Peter was a great huntsman, and his old gun was his dearest possession; his soul ascended to the sky to meet the soul of the wild birds. He knew well what was in their hearts. Now they cried: “Northward! Northward!” They pierced the Danish rain with their stretched necks, and felt it in their small clear eyes. They hastened away to the Northern summer of play and change, where the sun and the rain share the infinite vault of heaven between them; they went off to the innumerable, nameless, clear lakes and to the white summer nights of the North. They hurried forth to fight and to make love. Higher up, in the lofts of the world, perhaps big swarms of quail, thrush and snipe were on the move. Such a tremendous stream of longing, on its way to its goal, passed above his head, that Peter, down on the ground, felt his limbs ache. He flew a long way with the geese.
Peter wanted to go to sea, but the parson held him to his books. Tonight, in the open window, he slowly and solemnly thought his past and his future over, and vowed to run away and become a sailor. At this moment he forgave his books, and no longer planned to burn them all up. Let them collect dust, he thought, or fall into the hands of dusty people fit for books. He himself would live under sails, on a swinging deck, and would watch a new horizon rise with each morning’s sun. As he had taken this resolution he was filled with such deep gratitude that he folded his hands upon the window-sill. He had been piously brought up; his thanks were dedicated to God, but they strolled a little on their way, as if beaten off their course by the rain. He thanked the spring, the birds and the rain itself.
Within the parson’s house death was zealously kept in view and lectured upon, and Peter, in his survey of the future, also took the
sailor’s end into consideration. His mind dwelled for some time on his last couch, at the bottom of the sea. Soberly, his brows knitted, he contemplated, as it were, his own bones upon the sand. The deep-water currents would pass through his eyes, like a row of clear, green dreams; big fish, whales even, would float above him like clouds, and a shoal of small fishes might suddenly rush along, an endless streak, like the birds tonight. It would be peaceful, he reflected, and better than a funeral at Søllerød, with his uncle in the pulpit.
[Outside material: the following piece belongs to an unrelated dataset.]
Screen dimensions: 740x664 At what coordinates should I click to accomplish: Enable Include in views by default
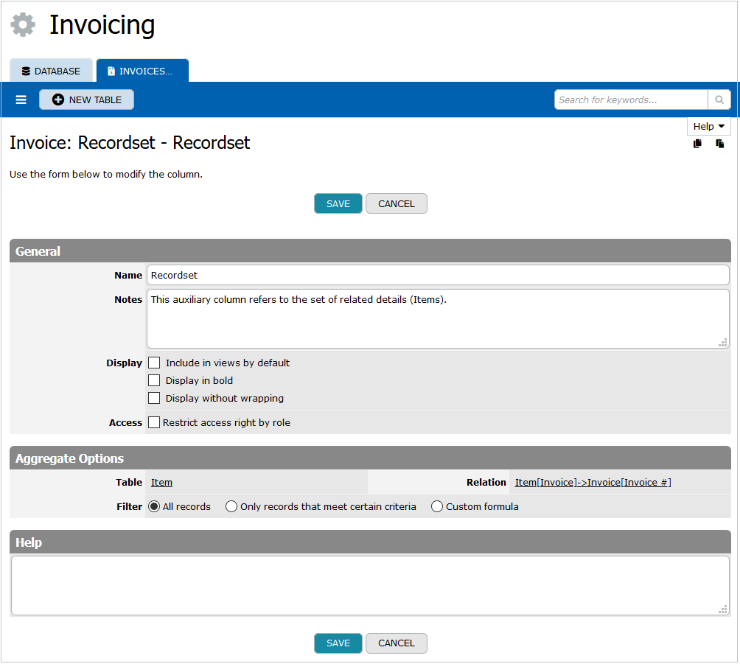coord(154,363)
The birds travelled forth over the Sound, through the stripes of grey rain. The lights of Elsinore glimmered deep below, like a fragment of the Milky Way. A salt wind met them as they came out beyond the open water of the Kattegat. Long stretches of sea and earth, of woods, wasteland and moors, swept south under them in the course of the night.
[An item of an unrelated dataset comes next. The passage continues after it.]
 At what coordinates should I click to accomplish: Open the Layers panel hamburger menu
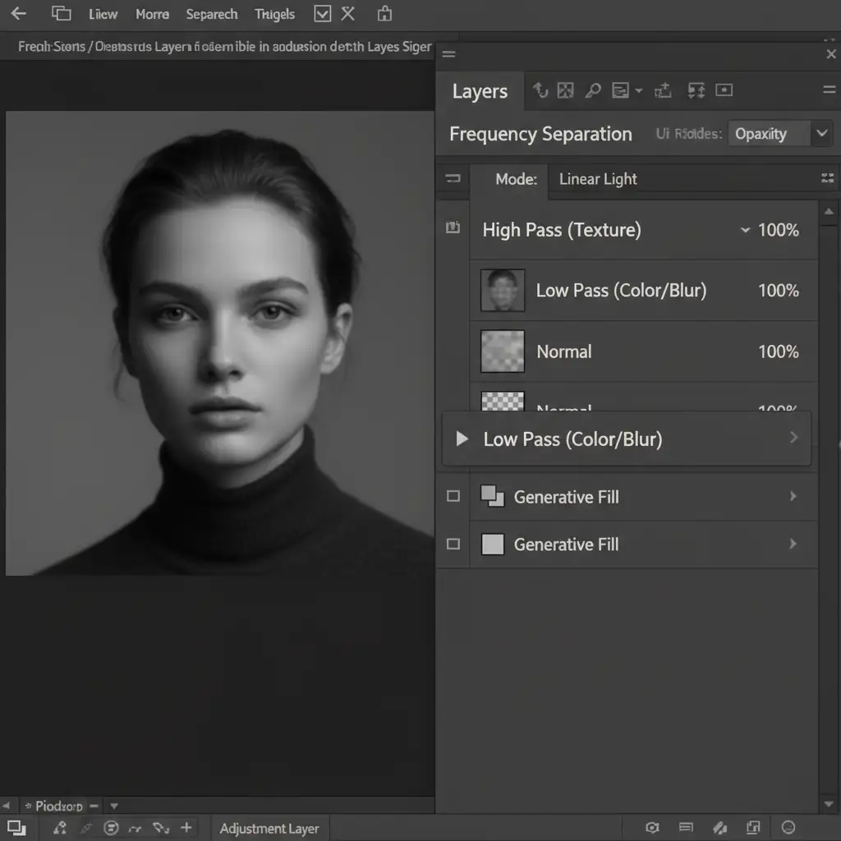point(829,91)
At dawn they sank through the silvery air and descended upon a long file of flat and bare holms. The rocks shone roseate as the sun came up; little glints of light came trickling upon the wavelets. The rays of the morning refracted within the duck’s own fine necks and wings. They cackled and quacked, picked and preened their feathers, and set to sleep, with their heads under their wings.
A few days later, in the afternoon, the parson’s daughter Rosa stood by her loom, at which she had just set up a piece of red and blue cotton. She did not work at it, but looked out through the window. Her mind was balancing upon a thin ridge, from which at any moment it might tumble either into ecstasy at the new feeling of spring in the air, and at her own fresh beauty—or, on the other side, into bitter wrath against all the world.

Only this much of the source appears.